Word by word and line by line, write out all of the records.
-=-=-
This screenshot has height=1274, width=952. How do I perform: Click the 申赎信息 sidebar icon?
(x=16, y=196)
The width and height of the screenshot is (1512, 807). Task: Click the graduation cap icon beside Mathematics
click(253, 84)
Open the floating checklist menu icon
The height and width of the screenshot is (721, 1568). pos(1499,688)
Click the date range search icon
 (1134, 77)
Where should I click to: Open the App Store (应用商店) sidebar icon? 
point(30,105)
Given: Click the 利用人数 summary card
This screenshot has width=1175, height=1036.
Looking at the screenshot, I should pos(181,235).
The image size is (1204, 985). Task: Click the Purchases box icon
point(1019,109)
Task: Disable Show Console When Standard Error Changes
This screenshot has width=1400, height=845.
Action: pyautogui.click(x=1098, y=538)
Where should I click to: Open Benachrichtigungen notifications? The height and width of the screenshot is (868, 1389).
-=-=-
Exercise solution:
This screenshot has height=1274, width=952. How do I perform: Click the 申赎信息 sidebar icon?
(x=16, y=196)
The width and height of the screenshot is (1512, 807). Task: Click the graduation cap icon beside Mathematics
click(253, 84)
Open the floating checklist menu icon
The height and width of the screenshot is (721, 1568). pos(1499,688)
Click the date range search icon
 (1134, 77)
Where should I click to: Open the App Store (应用商店) sidebar icon? 
point(30,105)
Given: Click the 利用人数 summary card
This screenshot has width=1175, height=1036.
Looking at the screenshot, I should pos(181,235).
The image size is (1204, 985). Task: Click the Purchases box icon
point(1019,109)
Task: Disable Show Console When Standard Error Changes
This screenshot has width=1400, height=845.
Action: pyautogui.click(x=1098, y=538)
Where should I click to: Open Benachrichtigungen notifications? The height and width of the screenshot is (868, 1389).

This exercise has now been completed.